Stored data

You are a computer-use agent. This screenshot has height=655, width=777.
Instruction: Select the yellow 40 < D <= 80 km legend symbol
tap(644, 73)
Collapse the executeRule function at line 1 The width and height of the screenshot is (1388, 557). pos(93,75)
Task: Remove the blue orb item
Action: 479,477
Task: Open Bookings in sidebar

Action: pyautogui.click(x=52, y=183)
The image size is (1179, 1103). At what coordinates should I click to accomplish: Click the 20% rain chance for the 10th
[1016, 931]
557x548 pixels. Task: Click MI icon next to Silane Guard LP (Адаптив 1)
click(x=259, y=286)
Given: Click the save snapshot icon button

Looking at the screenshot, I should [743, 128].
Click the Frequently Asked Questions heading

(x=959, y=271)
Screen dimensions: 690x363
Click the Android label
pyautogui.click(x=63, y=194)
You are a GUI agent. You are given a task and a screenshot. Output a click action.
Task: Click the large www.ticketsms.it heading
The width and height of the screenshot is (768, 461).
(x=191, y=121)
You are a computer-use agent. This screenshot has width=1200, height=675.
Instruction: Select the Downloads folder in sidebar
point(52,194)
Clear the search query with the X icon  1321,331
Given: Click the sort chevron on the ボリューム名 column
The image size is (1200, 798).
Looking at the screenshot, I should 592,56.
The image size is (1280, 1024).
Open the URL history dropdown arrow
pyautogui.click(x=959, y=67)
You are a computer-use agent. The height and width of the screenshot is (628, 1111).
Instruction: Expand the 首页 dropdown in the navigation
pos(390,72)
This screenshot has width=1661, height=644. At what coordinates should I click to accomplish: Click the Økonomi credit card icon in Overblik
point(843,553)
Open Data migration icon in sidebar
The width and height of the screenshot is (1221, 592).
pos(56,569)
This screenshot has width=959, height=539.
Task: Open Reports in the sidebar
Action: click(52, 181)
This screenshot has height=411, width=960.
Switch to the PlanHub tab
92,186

§ **How to complete this task**
State how many lines of the records above hold the word "computer", adding nothing beyond the number.

§ **Solution for this exercise**
3